In the data that follows, each entry is to be restated exactly.
━━━━
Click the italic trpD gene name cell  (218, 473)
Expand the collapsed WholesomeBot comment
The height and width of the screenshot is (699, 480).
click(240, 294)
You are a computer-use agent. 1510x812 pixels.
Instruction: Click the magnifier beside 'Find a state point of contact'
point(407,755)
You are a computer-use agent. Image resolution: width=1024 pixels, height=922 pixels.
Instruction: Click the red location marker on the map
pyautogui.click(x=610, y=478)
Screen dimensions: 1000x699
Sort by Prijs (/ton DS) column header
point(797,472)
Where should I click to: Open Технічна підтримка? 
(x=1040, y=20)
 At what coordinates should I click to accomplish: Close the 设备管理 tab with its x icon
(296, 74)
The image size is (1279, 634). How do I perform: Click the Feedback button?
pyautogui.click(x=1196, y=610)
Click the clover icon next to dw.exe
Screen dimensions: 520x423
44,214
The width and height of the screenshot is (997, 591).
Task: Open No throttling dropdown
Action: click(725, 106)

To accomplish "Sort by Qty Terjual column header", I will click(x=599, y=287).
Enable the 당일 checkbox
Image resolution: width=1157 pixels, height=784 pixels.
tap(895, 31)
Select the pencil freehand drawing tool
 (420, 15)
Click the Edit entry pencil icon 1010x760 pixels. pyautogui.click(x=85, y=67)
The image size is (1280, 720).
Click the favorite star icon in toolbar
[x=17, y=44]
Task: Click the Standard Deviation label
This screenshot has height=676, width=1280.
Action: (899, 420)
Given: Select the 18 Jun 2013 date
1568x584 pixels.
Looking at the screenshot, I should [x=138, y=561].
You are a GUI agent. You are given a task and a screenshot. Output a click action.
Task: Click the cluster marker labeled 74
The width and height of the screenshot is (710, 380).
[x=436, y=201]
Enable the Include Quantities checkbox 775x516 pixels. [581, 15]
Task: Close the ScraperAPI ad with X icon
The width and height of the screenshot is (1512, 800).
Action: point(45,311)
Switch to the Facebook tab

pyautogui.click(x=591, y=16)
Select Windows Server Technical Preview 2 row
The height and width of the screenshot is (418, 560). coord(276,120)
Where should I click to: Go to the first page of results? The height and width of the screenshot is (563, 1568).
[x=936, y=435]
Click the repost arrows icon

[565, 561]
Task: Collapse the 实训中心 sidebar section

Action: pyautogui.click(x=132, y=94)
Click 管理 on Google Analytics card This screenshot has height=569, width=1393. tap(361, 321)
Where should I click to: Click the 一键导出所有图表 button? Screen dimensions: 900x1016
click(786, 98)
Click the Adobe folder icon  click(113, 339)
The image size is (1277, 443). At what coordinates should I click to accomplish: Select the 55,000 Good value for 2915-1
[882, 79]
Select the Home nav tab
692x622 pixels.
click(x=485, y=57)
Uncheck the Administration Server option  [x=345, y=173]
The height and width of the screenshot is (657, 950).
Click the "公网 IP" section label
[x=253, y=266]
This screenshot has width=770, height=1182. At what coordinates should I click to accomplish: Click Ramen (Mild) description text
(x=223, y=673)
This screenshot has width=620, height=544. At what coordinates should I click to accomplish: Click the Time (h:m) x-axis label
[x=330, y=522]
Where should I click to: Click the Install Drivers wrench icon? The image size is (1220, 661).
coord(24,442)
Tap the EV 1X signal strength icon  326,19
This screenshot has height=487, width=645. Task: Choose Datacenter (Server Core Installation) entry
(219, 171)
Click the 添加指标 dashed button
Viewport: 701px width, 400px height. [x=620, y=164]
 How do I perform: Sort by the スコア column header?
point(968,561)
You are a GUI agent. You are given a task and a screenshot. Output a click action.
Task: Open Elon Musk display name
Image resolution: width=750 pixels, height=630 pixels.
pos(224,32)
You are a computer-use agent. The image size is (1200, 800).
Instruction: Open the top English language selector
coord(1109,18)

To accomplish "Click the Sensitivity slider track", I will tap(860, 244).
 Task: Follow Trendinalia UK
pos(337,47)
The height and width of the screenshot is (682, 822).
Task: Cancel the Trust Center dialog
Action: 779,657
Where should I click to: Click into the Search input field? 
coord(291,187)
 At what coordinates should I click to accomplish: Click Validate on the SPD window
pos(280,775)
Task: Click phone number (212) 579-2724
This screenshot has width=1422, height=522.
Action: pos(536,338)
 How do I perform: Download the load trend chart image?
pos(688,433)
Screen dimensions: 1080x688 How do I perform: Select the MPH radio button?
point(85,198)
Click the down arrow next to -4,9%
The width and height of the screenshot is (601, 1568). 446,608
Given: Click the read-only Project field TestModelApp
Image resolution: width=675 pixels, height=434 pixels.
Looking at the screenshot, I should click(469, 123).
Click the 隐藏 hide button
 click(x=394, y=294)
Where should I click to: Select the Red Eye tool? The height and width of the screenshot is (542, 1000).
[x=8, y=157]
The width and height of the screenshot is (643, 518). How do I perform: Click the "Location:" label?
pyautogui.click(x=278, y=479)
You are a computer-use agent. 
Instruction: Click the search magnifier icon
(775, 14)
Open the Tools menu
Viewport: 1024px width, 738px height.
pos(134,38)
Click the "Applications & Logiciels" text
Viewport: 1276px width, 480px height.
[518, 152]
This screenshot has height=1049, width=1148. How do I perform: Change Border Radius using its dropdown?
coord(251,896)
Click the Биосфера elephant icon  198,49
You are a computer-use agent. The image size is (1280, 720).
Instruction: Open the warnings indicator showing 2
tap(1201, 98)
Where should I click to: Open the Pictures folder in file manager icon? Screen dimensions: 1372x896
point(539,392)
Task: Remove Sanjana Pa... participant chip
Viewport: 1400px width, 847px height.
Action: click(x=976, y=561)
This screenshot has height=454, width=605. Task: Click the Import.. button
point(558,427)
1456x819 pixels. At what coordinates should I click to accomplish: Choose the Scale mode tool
━━━━
= Output for this task =
Click the italic trpD gene name cell  (218, 473)
Expand the collapsed WholesomeBot comment
The height and width of the screenshot is (699, 480).
click(240, 294)
You are a computer-use agent. 1510x812 pixels.
Instruction: Click the magnifier beside 'Find a state point of contact'
point(407,755)
You are a computer-use agent. Image resolution: width=1024 pixels, height=922 pixels.
Instruction: Click the red location marker on the map
pyautogui.click(x=610, y=478)
Screen dimensions: 1000x699
Sort by Prijs (/ton DS) column header
point(797,472)
Where should I click to: Open Технічна підтримка? 
(x=1040, y=20)
 At what coordinates should I click to accomplish: Close the 设备管理 tab with its x icon
(296, 74)
The image size is (1279, 634). How do I perform: Click the Feedback button?
pyautogui.click(x=1196, y=610)
Click the clover icon next to dw.exe
Screen dimensions: 520x423
44,214
The width and height of the screenshot is (997, 591).
Task: Open No throttling dropdown
Action: click(725, 106)

To accomplish "Sort by Qty Terjual column header", I will click(x=599, y=287).
Enable the 당일 checkbox
Image resolution: width=1157 pixels, height=784 pixels.
tap(895, 31)
Select the pencil freehand drawing tool
 (420, 15)
Click the Edit entry pencil icon 1010x760 pixels. pyautogui.click(x=85, y=67)
The image size is (1280, 720).
Click the favorite star icon in toolbar
[x=17, y=44]
Task: Click the Standard Deviation label
This screenshot has height=676, width=1280.
Action: (899, 420)
Given: Select the 18 Jun 2013 date
1568x584 pixels.
Looking at the screenshot, I should [x=138, y=561].
You are a GUI agent. You are given a task and a screenshot. Output a click action.
Task: Click the cluster marker labeled 74
The width and height of the screenshot is (710, 380).
[x=436, y=201]
Enable the Include Quantities checkbox 775x516 pixels. [581, 15]
Task: Close the ScraperAPI ad with X icon
The width and height of the screenshot is (1512, 800).
Action: point(45,311)
Switch to the Facebook tab

pyautogui.click(x=591, y=16)
Select Windows Server Technical Preview 2 row
The height and width of the screenshot is (418, 560). coord(276,120)
Where should I click to: Go to the first page of results? The height and width of the screenshot is (563, 1568).
[x=936, y=435]
Click the repost arrows icon

[565, 561]
Task: Collapse the 实训中心 sidebar section

Action: pyautogui.click(x=132, y=94)
Click 管理 on Google Analytics card This screenshot has height=569, width=1393. tap(361, 321)
Where should I click to: Click the 一键导出所有图表 button? Screen dimensions: 900x1016
click(786, 98)
Click the Adobe folder icon  click(113, 339)
The image size is (1277, 443). At what coordinates should I click to accomplish: Select the 55,000 Good value for 2915-1
[882, 79]
Select the Home nav tab
692x622 pixels.
click(x=485, y=57)
Uncheck the Administration Server option  [x=345, y=173]
The height and width of the screenshot is (657, 950).
Click the "公网 IP" section label
[x=253, y=266]
This screenshot has width=770, height=1182. At what coordinates should I click to accomplish: Click Ramen (Mild) description text
(x=223, y=673)
This screenshot has width=620, height=544. At what coordinates should I click to accomplish: Click the Time (h:m) x-axis label
[x=330, y=522]
Where should I click to: Click the Install Drivers wrench icon? The image size is (1220, 661).
coord(24,442)
Tap the EV 1X signal strength icon  326,19
This screenshot has height=487, width=645. Task: Choose Datacenter (Server Core Installation) entry
(219, 171)
Click the 添加指标 dashed button
Viewport: 701px width, 400px height. [x=620, y=164]
 How do I perform: Sort by the スコア column header?
point(968,561)
You are a GUI agent. You are given a task and a screenshot. Output a click action.
Task: Open Elon Musk display name
Image resolution: width=750 pixels, height=630 pixels.
pos(224,32)
You are a computer-use agent. The image size is (1200, 800).
Instruction: Open the top English language selector
coord(1109,18)

To accomplish "Click the Sensitivity slider track", I will tap(860, 244).
 Task: Follow Trendinalia UK
pos(337,47)
The height and width of the screenshot is (682, 822).
Task: Cancel the Trust Center dialog
Action: 779,657
Where should I click to: Click into the Search input field? 
coord(291,187)
 At what coordinates should I click to accomplish: Click Validate on the SPD window
pos(280,775)
Task: Click phone number (212) 579-2724
This screenshot has width=1422, height=522.
Action: pos(536,338)
 How do I perform: Download the load trend chart image?
pos(688,433)
Screen dimensions: 1080x688 How do I perform: Select the MPH radio button?
point(85,198)
Click the down arrow next to -4,9%
The width and height of the screenshot is (601, 1568). 446,608
Given: Click the read-only Project field TestModelApp
Image resolution: width=675 pixels, height=434 pixels.
Looking at the screenshot, I should click(469, 123).
Click the 隐藏 hide button
 click(x=394, y=294)
Where should I click to: Select the Red Eye tool? The height and width of the screenshot is (542, 1000).
[x=8, y=157]
The width and height of the screenshot is (643, 518). How do I perform: Click the "Location:" label?
pyautogui.click(x=278, y=479)
You are a computer-use agent. 
Instruction: Click the search magnifier icon
(775, 14)
Open the Tools menu
Viewport: 1024px width, 738px height.
pos(134,38)
Click the "Applications & Logiciels" text
Viewport: 1276px width, 480px height.
[518, 152]
This screenshot has height=1049, width=1148. How do I perform: Change Border Radius using its dropdown?
coord(251,896)
Click the Биосфера elephant icon  198,49
You are a computer-use agent. The image size is (1280, 720).
Instruction: Open the warnings indicator showing 2
tap(1201, 98)
Where should I click to: Open the Pictures folder in file manager icon? Screen dimensions: 1372x896
point(539,392)
Task: Remove Sanjana Pa... participant chip
Viewport: 1400px width, 847px height.
Action: click(x=976, y=561)
This screenshot has height=454, width=605. Task: Click the Import.. button
point(558,427)
1456x819 pixels. At what coordinates should I click to accomplish: Choose the Scale mode tool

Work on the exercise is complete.